The exercise: Copy the material below word for word, from its very first line through the line containing "pyautogui.click(x=405, y=666)", with that line included.

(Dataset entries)
═══

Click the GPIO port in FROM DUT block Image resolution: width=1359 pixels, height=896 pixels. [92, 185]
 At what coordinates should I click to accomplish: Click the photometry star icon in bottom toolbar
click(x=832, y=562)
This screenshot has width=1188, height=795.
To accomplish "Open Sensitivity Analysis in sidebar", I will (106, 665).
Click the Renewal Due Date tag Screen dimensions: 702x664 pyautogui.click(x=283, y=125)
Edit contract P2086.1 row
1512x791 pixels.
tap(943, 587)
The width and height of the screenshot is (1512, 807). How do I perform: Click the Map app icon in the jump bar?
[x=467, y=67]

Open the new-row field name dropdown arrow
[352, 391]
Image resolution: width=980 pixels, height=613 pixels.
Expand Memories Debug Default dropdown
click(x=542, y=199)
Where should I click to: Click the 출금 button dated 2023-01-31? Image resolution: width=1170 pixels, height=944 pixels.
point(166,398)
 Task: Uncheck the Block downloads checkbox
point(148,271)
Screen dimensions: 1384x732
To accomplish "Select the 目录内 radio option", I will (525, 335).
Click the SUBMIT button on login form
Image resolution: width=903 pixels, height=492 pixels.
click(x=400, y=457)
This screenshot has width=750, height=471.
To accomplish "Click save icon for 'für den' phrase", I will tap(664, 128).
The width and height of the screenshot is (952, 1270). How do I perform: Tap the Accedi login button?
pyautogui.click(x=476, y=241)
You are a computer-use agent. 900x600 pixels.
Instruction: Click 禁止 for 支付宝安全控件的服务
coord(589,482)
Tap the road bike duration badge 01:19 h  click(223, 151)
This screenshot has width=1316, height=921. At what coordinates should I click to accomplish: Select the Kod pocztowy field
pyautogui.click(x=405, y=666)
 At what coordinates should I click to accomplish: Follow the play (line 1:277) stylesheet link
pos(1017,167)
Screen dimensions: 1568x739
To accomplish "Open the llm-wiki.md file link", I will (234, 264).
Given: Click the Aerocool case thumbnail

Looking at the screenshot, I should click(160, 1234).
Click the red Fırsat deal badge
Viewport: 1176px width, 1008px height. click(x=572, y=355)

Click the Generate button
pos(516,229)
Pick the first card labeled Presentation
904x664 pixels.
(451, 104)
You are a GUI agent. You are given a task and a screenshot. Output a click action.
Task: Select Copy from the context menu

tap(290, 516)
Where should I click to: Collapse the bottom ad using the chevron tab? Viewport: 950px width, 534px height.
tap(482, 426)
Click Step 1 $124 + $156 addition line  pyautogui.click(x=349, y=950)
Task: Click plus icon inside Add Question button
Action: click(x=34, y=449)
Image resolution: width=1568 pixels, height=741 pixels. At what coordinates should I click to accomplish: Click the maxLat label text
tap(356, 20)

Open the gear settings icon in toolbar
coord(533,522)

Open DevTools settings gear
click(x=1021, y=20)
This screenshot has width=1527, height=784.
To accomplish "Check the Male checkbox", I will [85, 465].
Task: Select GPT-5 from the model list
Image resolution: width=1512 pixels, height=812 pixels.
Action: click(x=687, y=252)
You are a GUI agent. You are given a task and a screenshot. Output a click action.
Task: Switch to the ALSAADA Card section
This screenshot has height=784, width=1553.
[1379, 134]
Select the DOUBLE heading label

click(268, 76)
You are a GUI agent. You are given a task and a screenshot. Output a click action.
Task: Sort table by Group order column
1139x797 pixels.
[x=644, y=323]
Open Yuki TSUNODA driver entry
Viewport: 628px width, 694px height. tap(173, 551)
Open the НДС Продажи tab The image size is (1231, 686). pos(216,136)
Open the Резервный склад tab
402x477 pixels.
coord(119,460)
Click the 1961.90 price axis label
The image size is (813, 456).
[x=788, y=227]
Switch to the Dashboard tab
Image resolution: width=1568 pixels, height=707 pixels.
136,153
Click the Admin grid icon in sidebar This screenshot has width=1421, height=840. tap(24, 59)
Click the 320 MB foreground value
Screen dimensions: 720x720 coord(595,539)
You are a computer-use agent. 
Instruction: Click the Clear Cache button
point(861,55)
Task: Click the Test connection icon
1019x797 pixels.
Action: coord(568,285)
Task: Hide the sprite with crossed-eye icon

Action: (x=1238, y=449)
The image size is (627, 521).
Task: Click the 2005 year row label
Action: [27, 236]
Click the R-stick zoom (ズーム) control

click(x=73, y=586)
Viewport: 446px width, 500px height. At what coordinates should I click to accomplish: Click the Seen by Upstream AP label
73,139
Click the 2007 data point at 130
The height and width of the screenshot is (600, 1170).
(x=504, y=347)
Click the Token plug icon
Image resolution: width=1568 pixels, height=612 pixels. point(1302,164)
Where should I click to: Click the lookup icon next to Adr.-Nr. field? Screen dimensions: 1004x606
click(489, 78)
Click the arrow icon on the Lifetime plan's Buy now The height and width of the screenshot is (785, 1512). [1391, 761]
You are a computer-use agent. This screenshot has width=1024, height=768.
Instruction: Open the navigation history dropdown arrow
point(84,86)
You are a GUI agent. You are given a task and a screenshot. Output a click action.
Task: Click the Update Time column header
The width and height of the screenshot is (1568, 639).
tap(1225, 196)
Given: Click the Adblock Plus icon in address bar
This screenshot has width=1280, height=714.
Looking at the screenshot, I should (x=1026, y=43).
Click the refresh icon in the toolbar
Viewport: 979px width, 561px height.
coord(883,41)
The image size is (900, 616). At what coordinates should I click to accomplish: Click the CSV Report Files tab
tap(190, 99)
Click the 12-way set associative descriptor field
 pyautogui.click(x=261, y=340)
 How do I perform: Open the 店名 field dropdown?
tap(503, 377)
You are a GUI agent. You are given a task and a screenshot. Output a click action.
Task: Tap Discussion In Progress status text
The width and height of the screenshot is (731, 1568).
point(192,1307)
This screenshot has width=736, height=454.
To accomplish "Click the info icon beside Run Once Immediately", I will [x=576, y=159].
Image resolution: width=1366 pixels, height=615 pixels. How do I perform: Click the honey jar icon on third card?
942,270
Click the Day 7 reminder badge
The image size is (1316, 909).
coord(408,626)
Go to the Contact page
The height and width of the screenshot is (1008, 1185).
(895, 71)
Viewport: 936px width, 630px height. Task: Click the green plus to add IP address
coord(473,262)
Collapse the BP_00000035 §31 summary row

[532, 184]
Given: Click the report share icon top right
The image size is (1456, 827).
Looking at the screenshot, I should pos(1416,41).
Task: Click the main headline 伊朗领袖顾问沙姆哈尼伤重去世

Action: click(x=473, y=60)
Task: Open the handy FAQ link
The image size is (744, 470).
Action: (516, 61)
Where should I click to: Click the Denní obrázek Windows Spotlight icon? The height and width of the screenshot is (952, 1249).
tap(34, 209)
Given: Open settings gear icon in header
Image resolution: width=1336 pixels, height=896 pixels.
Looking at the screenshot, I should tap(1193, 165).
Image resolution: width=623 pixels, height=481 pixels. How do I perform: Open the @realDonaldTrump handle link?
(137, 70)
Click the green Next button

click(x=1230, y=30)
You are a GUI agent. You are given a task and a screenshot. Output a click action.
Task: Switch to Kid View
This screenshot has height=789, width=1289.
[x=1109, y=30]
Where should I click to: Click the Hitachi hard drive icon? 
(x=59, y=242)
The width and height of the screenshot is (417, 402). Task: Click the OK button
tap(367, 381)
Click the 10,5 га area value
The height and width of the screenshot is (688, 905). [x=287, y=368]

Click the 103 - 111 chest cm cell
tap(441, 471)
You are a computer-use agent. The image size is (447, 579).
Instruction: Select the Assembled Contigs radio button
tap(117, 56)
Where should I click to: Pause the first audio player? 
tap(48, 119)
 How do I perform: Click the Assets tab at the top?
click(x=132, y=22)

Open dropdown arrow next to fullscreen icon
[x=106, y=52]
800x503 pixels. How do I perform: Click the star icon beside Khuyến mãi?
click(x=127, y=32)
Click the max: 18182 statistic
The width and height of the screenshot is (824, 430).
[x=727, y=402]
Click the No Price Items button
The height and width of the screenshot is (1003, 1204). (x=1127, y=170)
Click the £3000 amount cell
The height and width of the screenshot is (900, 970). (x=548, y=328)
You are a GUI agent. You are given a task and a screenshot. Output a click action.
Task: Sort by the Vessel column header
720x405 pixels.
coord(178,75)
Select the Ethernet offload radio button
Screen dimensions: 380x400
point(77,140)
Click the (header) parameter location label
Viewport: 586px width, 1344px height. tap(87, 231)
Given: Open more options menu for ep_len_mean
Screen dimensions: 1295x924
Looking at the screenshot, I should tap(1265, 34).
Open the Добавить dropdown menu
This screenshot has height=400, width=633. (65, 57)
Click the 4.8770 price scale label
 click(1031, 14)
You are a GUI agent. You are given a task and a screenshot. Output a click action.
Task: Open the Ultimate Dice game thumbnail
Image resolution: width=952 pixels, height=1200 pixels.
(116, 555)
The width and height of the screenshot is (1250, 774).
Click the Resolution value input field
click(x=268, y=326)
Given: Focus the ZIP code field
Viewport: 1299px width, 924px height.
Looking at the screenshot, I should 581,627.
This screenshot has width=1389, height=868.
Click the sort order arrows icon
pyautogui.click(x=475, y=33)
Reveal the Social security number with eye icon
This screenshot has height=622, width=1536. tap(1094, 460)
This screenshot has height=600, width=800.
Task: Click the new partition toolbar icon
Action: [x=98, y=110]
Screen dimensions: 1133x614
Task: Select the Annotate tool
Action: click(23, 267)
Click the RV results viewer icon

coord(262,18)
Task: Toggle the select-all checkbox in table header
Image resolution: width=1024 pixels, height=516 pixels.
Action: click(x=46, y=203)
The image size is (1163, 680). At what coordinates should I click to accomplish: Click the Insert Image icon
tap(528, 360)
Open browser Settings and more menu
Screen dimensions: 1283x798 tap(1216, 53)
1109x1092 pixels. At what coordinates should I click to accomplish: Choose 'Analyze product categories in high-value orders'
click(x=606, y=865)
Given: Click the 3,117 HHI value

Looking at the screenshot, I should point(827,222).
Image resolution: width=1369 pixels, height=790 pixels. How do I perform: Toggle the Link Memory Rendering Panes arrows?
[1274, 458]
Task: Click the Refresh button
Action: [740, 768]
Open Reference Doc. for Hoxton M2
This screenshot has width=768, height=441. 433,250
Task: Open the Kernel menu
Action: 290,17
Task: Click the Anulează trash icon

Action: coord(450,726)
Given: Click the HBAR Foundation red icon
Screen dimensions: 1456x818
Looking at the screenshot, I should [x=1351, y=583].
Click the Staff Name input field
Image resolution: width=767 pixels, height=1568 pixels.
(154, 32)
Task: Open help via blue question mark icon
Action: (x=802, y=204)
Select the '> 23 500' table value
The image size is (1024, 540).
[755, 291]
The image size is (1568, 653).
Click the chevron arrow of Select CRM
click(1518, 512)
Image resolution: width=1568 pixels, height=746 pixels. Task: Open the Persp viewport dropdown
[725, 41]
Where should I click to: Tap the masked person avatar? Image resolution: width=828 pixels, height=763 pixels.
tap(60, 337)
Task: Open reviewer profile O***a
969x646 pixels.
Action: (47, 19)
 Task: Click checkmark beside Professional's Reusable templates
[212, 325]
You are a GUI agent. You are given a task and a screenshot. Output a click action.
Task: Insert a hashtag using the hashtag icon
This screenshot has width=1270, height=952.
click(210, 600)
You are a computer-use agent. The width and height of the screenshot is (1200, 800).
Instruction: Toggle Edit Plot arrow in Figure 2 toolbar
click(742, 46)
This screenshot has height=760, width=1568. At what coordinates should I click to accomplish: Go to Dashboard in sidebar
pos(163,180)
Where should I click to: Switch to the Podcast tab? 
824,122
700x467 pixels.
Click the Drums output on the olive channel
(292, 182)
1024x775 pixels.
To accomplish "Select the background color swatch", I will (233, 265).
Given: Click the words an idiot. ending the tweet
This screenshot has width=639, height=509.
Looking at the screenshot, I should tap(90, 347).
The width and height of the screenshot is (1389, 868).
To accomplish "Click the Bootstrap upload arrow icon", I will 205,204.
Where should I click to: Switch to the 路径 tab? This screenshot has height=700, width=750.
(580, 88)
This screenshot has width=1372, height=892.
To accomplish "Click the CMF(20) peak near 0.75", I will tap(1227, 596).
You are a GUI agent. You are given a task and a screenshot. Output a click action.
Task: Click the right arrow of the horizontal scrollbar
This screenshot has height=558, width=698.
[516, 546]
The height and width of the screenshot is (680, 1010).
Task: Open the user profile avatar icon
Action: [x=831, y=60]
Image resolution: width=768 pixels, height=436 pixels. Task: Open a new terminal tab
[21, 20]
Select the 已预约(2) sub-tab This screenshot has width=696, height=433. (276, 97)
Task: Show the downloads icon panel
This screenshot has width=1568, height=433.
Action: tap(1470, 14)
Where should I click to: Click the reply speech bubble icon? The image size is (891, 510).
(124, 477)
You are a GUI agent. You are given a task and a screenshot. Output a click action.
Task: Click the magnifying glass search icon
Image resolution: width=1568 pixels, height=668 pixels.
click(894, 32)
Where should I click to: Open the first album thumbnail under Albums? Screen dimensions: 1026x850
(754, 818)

═══

Correct response:
Click the GPIO port in FROM DUT block Image resolution: width=1359 pixels, height=896 pixels. [92, 185]
 At what coordinates should I click to accomplish: Click the photometry star icon in bottom toolbar
click(x=832, y=562)
This screenshot has width=1188, height=795.
To accomplish "Open Sensitivity Analysis in sidebar", I will (106, 665).
Click the Renewal Due Date tag Screen dimensions: 702x664 pyautogui.click(x=283, y=125)
Edit contract P2086.1 row
1512x791 pixels.
tap(943, 587)
The width and height of the screenshot is (1512, 807). How do I perform: Click the Map app icon in the jump bar?
[x=467, y=67]

Open the new-row field name dropdown arrow
[352, 391]
Image resolution: width=980 pixels, height=613 pixels.
Expand Memories Debug Default dropdown
click(x=542, y=199)
Where should I click to: Click the 출금 button dated 2023-01-31? Image resolution: width=1170 pixels, height=944 pixels.
point(166,398)
 Task: Uncheck the Block downloads checkbox
point(148,271)
Screen dimensions: 1384x732
To accomplish "Select the 目录内 radio option", I will (525, 335).
Click the SUBMIT button on login form
Image resolution: width=903 pixels, height=492 pixels.
click(x=400, y=457)
This screenshot has width=750, height=471.
To accomplish "Click save icon for 'für den' phrase", I will tap(664, 128).
The width and height of the screenshot is (952, 1270). How do I perform: Tap the Accedi login button?
pyautogui.click(x=476, y=241)
You are a computer-use agent. 900x600 pixels.
Instruction: Click 禁止 for 支付宝安全控件的服务
coord(589,482)
Tap the road bike duration badge 01:19 h  click(223, 151)
This screenshot has width=1316, height=921. At what coordinates should I click to accomplish: Select the Kod pocztowy field
pyautogui.click(x=405, y=666)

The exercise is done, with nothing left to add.